Brad Johnson holds a sign that reads, 'Washington Post: Don't publish lies'. On 20 February 2014, Brad Johnson (@climatebrad on Twitter) posted:'Today, 110,000 citizens told @washingtonpost to stop publishing climate lies like today's @krauthammer oped'. Photo: Brad Johnson / Twitter 

By Lindsay Abrams
25 February 2014

(Salon) – Washington Post columnist Charles Krauthammer published a head slapper of a column last week, in which the conservative pundit managed to spew an enormous number of misinformed, misleading claims, all couched in this “disclaimer” of an opening graf:

I repeat: I’m not a global warming believer. I’m not a global warming denier. I’ve long believed that it cannot be good for humanity to be spewing tons of carbon dioxide into the atmosphere. I also believe that those scientists who pretend to know exactly what this will cause in 20, 30 or 50 years are white-coated propagandists.

The column already received a deserved takedown in the Post’s own Op-Ed pages, courtesy of his colleague Stephen Stromberg. The same day it was published, coincidentally, protesters with CREDO and Forecast the Facts delivered a petition to the Post’s D.C. offices demanding that the paper stop publishing Op-Eds that spread misinformation about the science of climate change.
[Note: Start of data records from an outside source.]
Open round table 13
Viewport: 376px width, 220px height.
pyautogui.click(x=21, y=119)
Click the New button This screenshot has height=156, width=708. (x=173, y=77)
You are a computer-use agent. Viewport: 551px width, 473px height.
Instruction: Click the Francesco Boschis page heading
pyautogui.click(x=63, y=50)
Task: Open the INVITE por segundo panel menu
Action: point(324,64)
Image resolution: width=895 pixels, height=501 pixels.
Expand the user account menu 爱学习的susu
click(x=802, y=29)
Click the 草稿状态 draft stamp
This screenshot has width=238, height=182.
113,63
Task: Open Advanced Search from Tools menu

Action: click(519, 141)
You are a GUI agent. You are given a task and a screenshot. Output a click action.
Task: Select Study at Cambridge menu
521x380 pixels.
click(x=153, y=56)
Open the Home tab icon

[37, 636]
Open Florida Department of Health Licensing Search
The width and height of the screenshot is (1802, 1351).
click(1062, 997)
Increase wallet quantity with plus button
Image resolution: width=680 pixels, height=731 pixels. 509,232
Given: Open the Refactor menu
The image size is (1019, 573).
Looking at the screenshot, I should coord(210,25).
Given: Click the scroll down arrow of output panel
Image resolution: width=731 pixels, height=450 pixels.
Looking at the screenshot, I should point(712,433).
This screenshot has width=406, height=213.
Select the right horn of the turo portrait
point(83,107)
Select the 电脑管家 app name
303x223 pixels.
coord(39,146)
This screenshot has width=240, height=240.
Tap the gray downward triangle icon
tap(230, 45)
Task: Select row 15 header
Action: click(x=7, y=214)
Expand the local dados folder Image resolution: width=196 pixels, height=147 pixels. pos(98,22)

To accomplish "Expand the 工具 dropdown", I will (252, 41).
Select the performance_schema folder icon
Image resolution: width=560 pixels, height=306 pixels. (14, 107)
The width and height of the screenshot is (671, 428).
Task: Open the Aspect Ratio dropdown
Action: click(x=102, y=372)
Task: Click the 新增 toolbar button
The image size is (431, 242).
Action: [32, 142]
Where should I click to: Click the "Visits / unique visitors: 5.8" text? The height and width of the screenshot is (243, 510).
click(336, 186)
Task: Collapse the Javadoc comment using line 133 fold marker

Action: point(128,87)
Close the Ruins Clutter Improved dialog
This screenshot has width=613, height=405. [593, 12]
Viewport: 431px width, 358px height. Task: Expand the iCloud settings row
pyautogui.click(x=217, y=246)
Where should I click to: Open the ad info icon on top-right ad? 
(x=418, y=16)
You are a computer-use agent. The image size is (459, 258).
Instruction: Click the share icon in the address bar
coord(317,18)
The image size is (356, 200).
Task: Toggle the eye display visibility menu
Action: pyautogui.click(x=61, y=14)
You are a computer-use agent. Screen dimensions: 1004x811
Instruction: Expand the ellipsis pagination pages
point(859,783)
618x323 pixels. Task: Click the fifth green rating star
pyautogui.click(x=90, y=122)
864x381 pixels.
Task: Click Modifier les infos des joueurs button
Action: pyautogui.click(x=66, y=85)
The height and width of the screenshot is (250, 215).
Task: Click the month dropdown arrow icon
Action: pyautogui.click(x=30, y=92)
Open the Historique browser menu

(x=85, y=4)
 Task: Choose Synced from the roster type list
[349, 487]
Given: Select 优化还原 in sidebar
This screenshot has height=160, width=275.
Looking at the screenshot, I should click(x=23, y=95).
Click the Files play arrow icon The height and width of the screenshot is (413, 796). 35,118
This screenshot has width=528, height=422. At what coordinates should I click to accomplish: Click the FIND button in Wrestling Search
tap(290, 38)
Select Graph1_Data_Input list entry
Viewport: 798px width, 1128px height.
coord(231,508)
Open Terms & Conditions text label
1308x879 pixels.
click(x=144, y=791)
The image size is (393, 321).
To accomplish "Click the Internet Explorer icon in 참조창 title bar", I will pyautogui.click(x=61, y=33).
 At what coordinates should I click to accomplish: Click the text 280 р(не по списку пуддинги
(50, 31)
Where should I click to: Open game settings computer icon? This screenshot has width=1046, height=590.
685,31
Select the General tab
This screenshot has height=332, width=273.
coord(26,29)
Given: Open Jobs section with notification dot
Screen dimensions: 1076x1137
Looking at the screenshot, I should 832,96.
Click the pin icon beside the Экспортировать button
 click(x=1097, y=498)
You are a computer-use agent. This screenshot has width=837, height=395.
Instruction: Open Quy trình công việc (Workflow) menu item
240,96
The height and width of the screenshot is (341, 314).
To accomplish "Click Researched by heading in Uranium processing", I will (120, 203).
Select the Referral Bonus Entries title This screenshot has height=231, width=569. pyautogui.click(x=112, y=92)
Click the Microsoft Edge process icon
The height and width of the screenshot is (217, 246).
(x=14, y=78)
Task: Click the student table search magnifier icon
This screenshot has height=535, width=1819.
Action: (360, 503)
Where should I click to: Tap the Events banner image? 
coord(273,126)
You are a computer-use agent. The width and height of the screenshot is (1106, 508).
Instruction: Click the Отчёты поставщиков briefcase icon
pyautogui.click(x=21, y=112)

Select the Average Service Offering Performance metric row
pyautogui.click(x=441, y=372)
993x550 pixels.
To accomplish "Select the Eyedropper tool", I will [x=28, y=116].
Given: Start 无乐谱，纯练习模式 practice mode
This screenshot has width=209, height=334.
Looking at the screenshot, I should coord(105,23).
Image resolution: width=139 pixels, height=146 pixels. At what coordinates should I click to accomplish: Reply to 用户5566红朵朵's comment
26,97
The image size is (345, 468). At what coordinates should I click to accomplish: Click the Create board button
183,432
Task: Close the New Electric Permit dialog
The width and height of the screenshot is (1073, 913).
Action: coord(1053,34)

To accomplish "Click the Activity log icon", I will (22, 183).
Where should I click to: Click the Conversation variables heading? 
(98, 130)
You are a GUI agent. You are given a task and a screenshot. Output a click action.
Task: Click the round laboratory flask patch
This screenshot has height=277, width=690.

But prominent climate scientist Michael Mann doesn’t think Krauthammer’s chicanery is worth taking that seriously. “[Krauthammer's] commentary is a veritable laundry list of shopworn talking points,” Mann writes over at LiveScience, “so predictable now in climate change denialist lore that one can make a drinking game out of it.” What makes this great is that’s exactly what Mann proceeds to do (emphases his):

His cry that it is “anti-scientific” to declare climate change a “fact?” A swig of vodka to start things out. [The U.S. National Academy of Sciences has concluded that "Climate change is occurring, is caused largely by human activities , and poses significant risks for — and in many cases is already affecting — a broad range of human and natural systems."] [more]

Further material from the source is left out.